IDAI Tekankan Pentingnya MPASI Berbasis Ilmiah dengan Mempertimbangkan Kearifan Lokal
Dalam seminar daring bertajuk *“Pola Asuh Tradisional vs Pengetahuan Modern: Tantangan dalam Pemberian MPASI”*, Ikatan Dokter Anak Indonesia (IDAI) menegaskan bahwa makanan pendamping ASI (MPASI) harus diberikan sesuai rekomendasi medis, tanpa mengabaikan potensi sumber gizi lokal. Acara yang digelar pada Selasa (12/8/2025) ini menghadirkan pembahasan mendalam tentang praktik pemberian MPASI di masyarakat.
Dr. Piprim Basarah Yanuarso, Ketua Pengurus Pusat IDAI, menekankan pentingnya pendekatan edukatif dalam menyikapi perbedaan pola asuh. *“Tidak perlu menyalahkan, tapi juga tidak boleh diam saat ada kesalahan. Protein hewani lokal, misalnya, harus lebih banyak disosialisasikan,”* ujarnya.
Masa Emas 1.000 Hari Pertama
Dr. Winra Pratita dari IDAI mengungkapkan, 80% perkembangan otak anak terjadi dalam 1.000 hari pertama kehidupan—mulai dari kandungan hingga usia dua tahun. *“MPASI yang tepat waktu, cukup gizi, aman, dan benar adalah kunci tumbuh kembang optimal,”* jelasnya.
Setelah pemberian ASI eksklusif selama enam bulan, anak perlu mendapat MPASI dengan komposisi seimbang: karbohidrat, protein hewani, lemak, serta sayur dan buah. Protein hewani seperti telur, ikan, daging, dan hati ayam sebaiknya diberikan setiap hari. Selain itu, kebersihan makanan, mulai dari cuci tangan hingga penyimpanan yang benar, juga tak boleh diabaikan.
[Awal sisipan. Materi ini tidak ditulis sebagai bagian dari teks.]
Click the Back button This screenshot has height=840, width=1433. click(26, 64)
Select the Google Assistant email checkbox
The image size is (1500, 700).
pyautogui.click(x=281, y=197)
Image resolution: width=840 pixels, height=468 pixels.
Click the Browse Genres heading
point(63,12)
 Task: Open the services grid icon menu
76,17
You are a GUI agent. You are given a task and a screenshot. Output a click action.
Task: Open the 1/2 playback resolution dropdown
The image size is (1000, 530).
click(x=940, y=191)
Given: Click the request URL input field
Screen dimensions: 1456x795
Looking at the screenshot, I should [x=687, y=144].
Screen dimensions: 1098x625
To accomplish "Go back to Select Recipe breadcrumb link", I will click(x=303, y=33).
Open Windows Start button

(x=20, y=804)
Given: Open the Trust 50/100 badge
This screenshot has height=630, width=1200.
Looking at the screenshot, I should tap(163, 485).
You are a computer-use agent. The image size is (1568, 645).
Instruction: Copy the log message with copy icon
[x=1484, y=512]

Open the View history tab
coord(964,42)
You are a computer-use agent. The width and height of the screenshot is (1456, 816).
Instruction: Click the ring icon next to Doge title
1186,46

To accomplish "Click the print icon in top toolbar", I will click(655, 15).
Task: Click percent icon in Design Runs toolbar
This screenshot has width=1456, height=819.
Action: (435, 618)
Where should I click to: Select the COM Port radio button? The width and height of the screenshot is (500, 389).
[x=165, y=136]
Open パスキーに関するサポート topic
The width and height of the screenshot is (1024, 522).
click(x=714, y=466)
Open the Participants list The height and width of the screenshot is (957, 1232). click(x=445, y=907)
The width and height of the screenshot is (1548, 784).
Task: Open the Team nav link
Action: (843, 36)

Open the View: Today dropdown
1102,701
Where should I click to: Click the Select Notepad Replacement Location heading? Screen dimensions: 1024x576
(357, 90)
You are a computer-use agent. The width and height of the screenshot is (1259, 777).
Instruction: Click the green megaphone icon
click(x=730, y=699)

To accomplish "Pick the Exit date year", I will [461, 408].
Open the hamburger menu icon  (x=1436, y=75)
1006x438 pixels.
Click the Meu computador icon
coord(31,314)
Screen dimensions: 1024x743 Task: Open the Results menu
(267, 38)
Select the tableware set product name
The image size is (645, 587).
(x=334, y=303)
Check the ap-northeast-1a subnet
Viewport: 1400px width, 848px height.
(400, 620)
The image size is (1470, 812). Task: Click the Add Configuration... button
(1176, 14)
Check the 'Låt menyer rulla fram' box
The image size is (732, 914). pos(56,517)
Mitos dan Praktik Keliru yang Masih Beredar
IDAI membeberkan sejumlah kebiasaan tradisional yang berisiko bagi bayi, seperti:
- Memberikan madu pada bayi di bawah 1 tahun (risiko *infant botulism*)
- Memperkenalkan makanan padat terlalu dini (di bawah 6 bulan), yang bisa sebabkan diare, alergi, atau tersedak
- Hanya memberikan satu jenis makanan (misalnya pisang), berpotensi memicu kekurangan gizi
- Menunda protein hewani tanpa alasan medis, bertentangan dengan saran WHO dan IDAI
- Mengunyah makanan untuk bayi (kurang higienis)
- Menunggu tumbuh gigi sebelum memberi MPASI (tidak diperlukan)
*“Sayur dan buah tidak bisa cegah *stunting*—hanya protein hewani yang mampu,”* tegas Piprim.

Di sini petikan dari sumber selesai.